I assume they didn't take him seriously somewhat because he said one thing and did another, couldn't be relied on as a stable entity. We know he had the habit of refusing to pay sub-contractors when he did develop something. His word was not good. That hasn't changed, and it's an issue of character. A national leader needs to have good character, and not only because the children will imitate his example. He could accidentally cause a nuclear exchange by getting into a shouting match trading insults with some idiotic leader of North Korea. I'd have impeached him for increasing the odds of nuclear war and we'd have been safer for it.
4)
There have been many versions of fiddling with the material that seems to make us humans and other living things what we are, physically.
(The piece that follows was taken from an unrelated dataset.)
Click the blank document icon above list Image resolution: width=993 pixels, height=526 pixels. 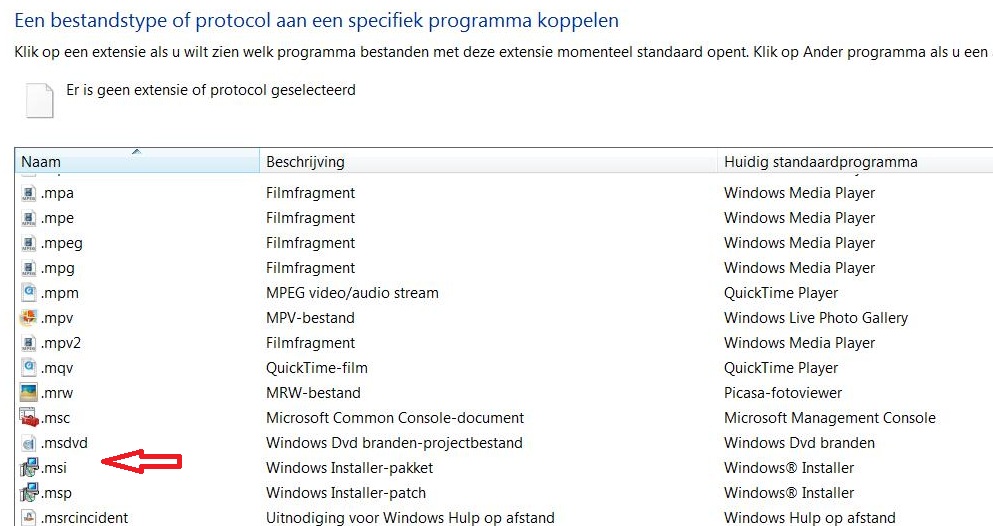(39, 100)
A hundred years ago, a great friend of Paramhansa Yogananda, Luther Burbank of Santa Rosa, California, crossbred plants to create new varieties that had more desirable traits. This had been going on in some form probably for thousands of years, but Burbank found ways to really do it better, was grandly successful.
5)
Before Burbank, an Austrian? priest named Gregor Mendel started figuring out the laws of inheritance.